# Parrondo’s Paradox – how losing strategies can win

It is hard to believe but if you combine two losing games then, in some situations, you can turn them into a winning game. This is known as Parrondo’s paradox, named after Juan Parrondo (pictured), a Spanish physicist, who discovered the paradox in 1996.

If you have a coin which has a small bias to heads and you keep placing an even money bet that it will come up tails then eventually you will lose your money. You are playing a losing game, the odds are against you and you will lose in the long run. This will be our first game, a simple coin toss with a biased coin (coin 1)

The trick in the paradox is that the second game must involve a choice which depends on another factor. In the coin tossing example the second game might work as follows:

A player has a certain amount of money. At each turn they choose one of two coins to toss (coins 2 & 3), which coin they choose depends on the amount of money that they have at the start of that turn.

If the amount of money is a multiple of, say, 3 then the player chooses coin 2 to toss, if the amount of money in not a multiple of 3 then they choose coin 3.

Coins 2 & 3 have different likelihoods of coming up heads or tails.

The second game can be constructed as a losing game. As an example, if coin 3 is quite likely to come up tails, so that you win; and coin 2 is very likely to come up heads, so you lose, then the combination of the two can be made to be a losing game as the big losses on coin 2 are not offset by the smaller wins on coin 3.

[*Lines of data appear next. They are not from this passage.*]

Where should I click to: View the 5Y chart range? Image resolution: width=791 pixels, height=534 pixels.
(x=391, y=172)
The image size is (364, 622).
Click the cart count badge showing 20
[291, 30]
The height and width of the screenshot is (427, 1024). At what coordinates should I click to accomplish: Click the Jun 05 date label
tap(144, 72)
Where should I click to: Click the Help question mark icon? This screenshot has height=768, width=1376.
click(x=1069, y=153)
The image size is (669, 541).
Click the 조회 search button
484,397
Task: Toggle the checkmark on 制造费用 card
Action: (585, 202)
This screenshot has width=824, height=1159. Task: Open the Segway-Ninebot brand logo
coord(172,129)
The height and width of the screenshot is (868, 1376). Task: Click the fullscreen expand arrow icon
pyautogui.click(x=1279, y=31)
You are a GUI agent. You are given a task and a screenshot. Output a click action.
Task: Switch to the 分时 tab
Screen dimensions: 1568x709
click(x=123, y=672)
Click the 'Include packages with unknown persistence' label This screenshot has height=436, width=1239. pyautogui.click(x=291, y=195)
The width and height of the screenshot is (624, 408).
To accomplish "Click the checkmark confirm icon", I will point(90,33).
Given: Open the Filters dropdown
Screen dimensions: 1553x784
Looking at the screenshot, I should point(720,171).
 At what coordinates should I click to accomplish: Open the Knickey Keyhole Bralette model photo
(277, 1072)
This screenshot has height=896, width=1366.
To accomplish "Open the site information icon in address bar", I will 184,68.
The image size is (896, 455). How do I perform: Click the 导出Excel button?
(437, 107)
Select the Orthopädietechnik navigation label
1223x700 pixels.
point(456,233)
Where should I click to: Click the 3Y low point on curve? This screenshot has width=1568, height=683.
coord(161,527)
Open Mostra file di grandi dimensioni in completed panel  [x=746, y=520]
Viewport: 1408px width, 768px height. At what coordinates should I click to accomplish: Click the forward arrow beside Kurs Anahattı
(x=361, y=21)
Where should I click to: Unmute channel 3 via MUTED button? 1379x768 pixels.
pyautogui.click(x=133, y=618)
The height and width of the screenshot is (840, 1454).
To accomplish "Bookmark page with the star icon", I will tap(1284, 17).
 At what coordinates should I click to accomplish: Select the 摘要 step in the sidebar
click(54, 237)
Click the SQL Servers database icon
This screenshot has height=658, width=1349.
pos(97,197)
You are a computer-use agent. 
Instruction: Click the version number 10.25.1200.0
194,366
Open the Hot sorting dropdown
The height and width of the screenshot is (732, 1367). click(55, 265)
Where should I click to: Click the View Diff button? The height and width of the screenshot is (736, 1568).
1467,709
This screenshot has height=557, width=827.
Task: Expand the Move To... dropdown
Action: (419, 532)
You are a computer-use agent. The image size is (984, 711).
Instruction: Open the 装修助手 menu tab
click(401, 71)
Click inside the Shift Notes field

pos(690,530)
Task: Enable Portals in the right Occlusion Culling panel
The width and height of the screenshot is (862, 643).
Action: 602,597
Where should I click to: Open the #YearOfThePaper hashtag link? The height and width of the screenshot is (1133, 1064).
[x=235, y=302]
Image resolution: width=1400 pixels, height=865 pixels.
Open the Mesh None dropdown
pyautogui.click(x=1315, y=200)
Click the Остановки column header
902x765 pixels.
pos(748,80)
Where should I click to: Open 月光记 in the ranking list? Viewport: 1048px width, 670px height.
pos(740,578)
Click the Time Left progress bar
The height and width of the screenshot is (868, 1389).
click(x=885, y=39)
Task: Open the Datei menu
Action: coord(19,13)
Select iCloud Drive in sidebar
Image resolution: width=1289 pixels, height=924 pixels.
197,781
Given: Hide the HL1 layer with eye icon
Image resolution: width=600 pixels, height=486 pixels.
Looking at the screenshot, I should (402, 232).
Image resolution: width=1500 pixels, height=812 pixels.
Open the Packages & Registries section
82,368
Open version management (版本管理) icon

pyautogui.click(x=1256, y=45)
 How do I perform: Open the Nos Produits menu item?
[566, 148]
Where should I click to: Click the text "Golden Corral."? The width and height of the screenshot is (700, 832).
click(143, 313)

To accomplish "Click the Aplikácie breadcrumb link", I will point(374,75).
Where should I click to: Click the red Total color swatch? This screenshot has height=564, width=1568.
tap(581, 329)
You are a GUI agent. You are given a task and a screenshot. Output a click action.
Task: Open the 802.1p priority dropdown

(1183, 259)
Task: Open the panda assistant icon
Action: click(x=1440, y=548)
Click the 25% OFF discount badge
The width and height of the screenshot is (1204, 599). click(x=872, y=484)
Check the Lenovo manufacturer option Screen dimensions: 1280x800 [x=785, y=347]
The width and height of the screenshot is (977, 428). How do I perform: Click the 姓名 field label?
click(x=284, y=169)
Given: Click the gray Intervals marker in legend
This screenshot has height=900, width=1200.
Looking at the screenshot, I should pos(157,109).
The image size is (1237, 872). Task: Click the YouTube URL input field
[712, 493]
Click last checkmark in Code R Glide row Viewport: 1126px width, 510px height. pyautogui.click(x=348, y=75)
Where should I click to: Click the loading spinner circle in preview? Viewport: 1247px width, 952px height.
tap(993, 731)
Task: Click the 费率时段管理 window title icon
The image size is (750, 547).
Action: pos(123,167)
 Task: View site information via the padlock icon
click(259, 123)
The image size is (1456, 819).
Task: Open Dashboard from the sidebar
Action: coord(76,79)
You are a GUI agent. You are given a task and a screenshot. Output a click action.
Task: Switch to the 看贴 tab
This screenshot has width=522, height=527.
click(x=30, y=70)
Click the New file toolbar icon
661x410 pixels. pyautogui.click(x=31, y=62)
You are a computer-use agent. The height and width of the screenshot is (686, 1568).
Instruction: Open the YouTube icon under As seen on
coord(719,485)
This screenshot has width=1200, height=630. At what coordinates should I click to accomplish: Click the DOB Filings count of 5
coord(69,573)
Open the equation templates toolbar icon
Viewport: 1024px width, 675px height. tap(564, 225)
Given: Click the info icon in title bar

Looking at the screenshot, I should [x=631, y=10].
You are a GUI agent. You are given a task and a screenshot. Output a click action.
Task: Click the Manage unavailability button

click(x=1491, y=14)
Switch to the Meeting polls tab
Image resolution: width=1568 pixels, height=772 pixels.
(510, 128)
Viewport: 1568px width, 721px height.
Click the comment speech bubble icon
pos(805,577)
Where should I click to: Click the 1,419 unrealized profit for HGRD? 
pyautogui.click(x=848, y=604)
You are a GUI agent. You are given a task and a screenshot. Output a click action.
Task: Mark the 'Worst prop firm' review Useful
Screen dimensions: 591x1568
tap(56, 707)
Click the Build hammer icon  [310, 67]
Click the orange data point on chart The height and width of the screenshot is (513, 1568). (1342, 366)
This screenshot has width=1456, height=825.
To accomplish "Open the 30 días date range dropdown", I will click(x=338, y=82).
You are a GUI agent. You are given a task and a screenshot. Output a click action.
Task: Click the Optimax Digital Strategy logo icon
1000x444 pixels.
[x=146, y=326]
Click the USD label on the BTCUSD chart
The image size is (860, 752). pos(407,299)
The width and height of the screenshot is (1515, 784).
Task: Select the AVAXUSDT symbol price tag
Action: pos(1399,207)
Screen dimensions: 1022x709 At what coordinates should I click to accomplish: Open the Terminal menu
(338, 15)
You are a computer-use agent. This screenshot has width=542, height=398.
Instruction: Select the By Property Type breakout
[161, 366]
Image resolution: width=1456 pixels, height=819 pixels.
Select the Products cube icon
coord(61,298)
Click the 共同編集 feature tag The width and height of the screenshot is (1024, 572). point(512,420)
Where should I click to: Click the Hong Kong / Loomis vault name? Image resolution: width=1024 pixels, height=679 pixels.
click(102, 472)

By combining this with the first game, by for example playing the first game twice, then the second game twice, then the first game twice etc. It is possible to make the combined game a winning one.

This can work because the combination will mean that the winning coin 3 is used more often in the combined game than it is in the separate game, so the combined game becomes a winning one where the two separate games are losing ones.

This is the paradox, two losing games are combined into one winning game.

With the coin tossing example it is easy to see how this is possible if you consider it to be the combination of three games, two which are losing (coins 1 & 2) and one that is winning (coin 3). As long as you get to play coin 3 enough times you will win overall.